Unlawful sexual contact is a lesser included offense of sexual assault. When a defendant is convicted of both offenses based on the same conduct, the conviction for unlawful sexual contact merges into the conviction for sexual assault. Establishing the elements of sexual assault by means of penetration necessarily establishes the elements of unlawful sexual contact. The elements of unlawful sexual contact are a subset of the elements of sexual assault by means of penetration. Page v. People, 2017 CO 88, 402 P.3d 468 (overruling Loyas v. People, 259 P.3d 505 (Colo. App. 2010), to the extent it held otherwise).
Evidence of coercion sufficient to sustain conviction. Using bribes and other manipulation to get juveniles to engage in sexual conduct satisfied the coercion element. People v. Walker, 321 P.3d 528 (Colo. App. 2011), aff'd on other grounds, 2014 CO 6, 318 P.3d 479, cert. denied, 574 U.S. 847, 135 S. Ct. 112, 190 L. Ed. 2d 88 (2014).
Evidence of sexual gratification sufficient to sustain conviction. Testimony regarding defendant's demeanor during photo sessions, defendant's verbal directions during photo sessions, and defendant's possession of photos and videos all support the sexual gratification element. People v. Walker, 321 P.3d 528 (Colo. App. 2011), aff'd on other grounds, 2014 CO 6, 318 P.3d 479, cert. denied, 574 U.S. 847, 135 S. Ct. 112, 190 L. Ed. 2d 88 (2014).
A conviction under subsection (1) of this section constitutes a forcible sex offense and therefore is a crime of violence under 2L1.2 of the United States sentencing guidelines. United States v. Romero-Hernandez, 505 F.3d 1082 (10th Cir. 2007), cert. denied, 553 U.S. 1066, 128 S. Ct. 2500, 171 L. Ed. 2d 790 (2008); United States v. Reyes-Alfonso, 653 F.3d 1137 (10th Cir. 2011), cert. denied, 565 U.S. 1085, 132 S. Ct. 828, 181 L. Ed. 2d 536 (2011).
A sex offense may be committed by means that do not involve physical force, yet the offense may still be forcible.
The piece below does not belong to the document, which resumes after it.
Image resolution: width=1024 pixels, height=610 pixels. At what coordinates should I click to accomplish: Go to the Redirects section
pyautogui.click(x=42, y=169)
When an offense involves sexual contact with another person, it is necessarily forcible when that person does not consent. The use of disparities in situational power, influence, or control meet the definition of force. United States v. Romero-Hernandez, 505 F.3d 1082 (10th Cir. 2007), cert. denied, 553 U.S. 1066, 128 S. Ct. 2500, 171 L. Ed. 2d 790 (2008).
Applied in People in Interest of M.M., 43 Colo. App. 65, 599 P.2d 968 (1979); People v. Opson, 632 P.2d 602 (Colo. App. 1980); People v. Johnson, 653 P.2d 737 (Colo. 1982).